Section 181(2) ITEPA 2003

Treasury regulations may specify different official rates for use with certain loans made in the currency of a country outside the United Kingdom.

The loans are those the benefit of which is obtained by a person:

  • who normally lives in the country or territory in the currency of which the loan is made and
  • who has lived in that country or territory at some time in the period of six years ending with the year of assessment concerned.

The phrases normally lives and has lived at some time are not defined in the statute and so have their ordinary common-sense meanings.

An individual normally lives in the place (if any) where taking all the facts into account one would normally expect him or her to be in the absence of some special reason to the contrary (such as a temporary period of employment elsewhere).

The phrase has lived at some time carries an implication of continuity but not necessarily of permanence.

A table showing currencies for which official rates different from that generally applicable have been prescribed, what those rates are and for which periods they apply is at EIM26106.

Taxation of overseas loans in foreign currencies

An employment-related loan (see EIM26102) made to an employee who comes to work in the UK is within the scope of the beneficial loans rules if:

  • the loan is made at a time when the employee’s earnings are already chargeable to UK income tax as employment income (for example, if a loan is made after the employee has taken up employment in the UK and is resident and ordinarily resident in the UK for the year in which the loan is made); or
  • the loan is made in contemplation of the employee working or living in the UK (for example, if the loan is made as part of a package with a view to the employee working in the UK); or
  • the employee, at a time when the employee’s earnings are chargeable to UK income tax as employment income, in any way facilitates the continuation of a loan which was already in existence before the employee came to work in the UK.

As far as the final bullet is concerned, this is relevant where, for example, the loan is made not by the employer but by a third party such as a bank which is not connected with the employer and where the capital repayments and interest are deducted from the employee’s salary. In these circumstances, the question is whether the loan continues when the employee is in the UK without any further involvement by the employer, or whether the employer does something which makes it easier for the employee to continue to have the loan.

An employer would not be facilitating the continuation of a loan merely because

  • the loan is conditional on the employee continuing in the employment, or
  • the employer deducts the interest and repayments of capital from the employee’s salary.

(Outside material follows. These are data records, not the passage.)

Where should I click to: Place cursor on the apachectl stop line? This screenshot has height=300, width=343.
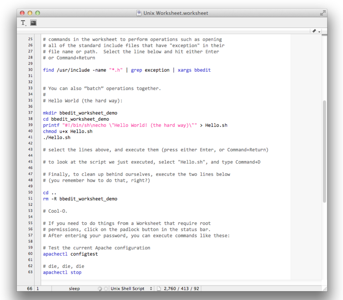click(x=62, y=272)
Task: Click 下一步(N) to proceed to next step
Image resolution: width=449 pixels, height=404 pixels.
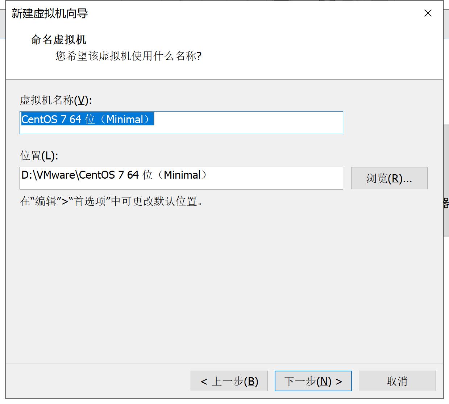Action: (x=313, y=381)
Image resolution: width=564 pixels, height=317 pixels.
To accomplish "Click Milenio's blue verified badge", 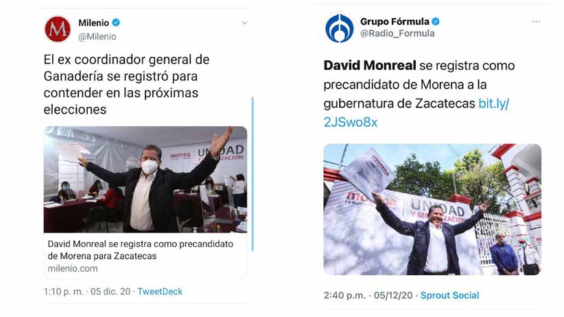I will pos(116,23).
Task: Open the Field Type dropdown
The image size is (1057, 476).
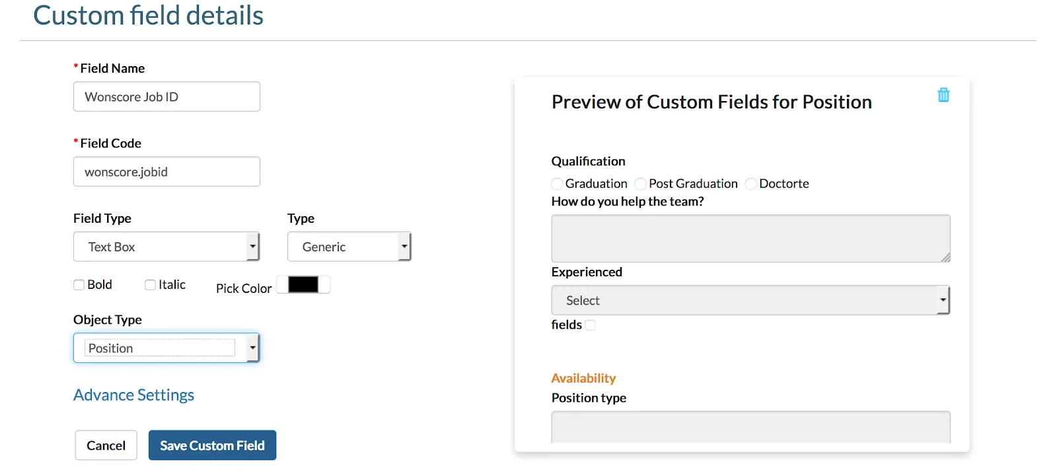Action: pyautogui.click(x=166, y=247)
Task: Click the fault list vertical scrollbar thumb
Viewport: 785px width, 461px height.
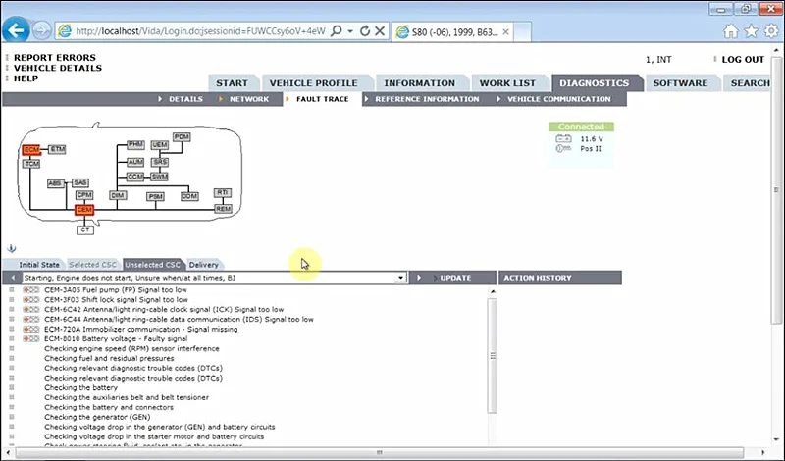Action: [x=493, y=355]
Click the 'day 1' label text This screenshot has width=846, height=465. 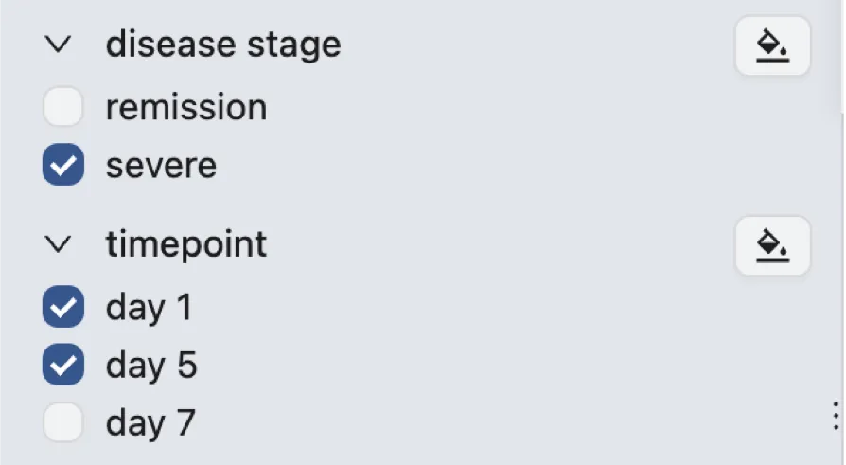pos(150,307)
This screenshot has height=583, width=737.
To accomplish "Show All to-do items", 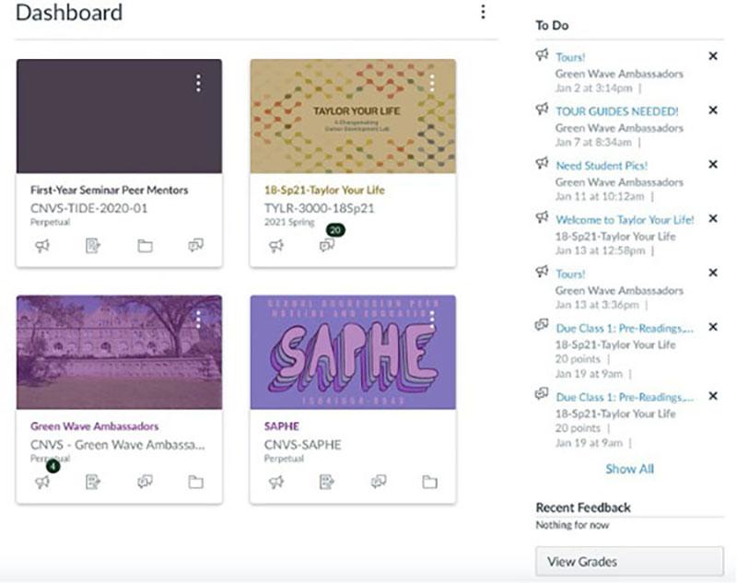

If the employer pays a subsidy to the lender – for example, by paying annual interest on behalf of the employee – that would not necessarily mean that the employer was facilitating the continuation of the loan. The subsidy itself might however be taxable as an employment- related benefit under Section 201 ITEPA.

On the other hand the employer would be facilitating the continuation of the loan if

  • the loan was conditional on the employer continuing to make regular payments to subsidise the interest which the employer might cease to make at any time, or
  • the employer chose month by month or year by year whether to subsidise the loan.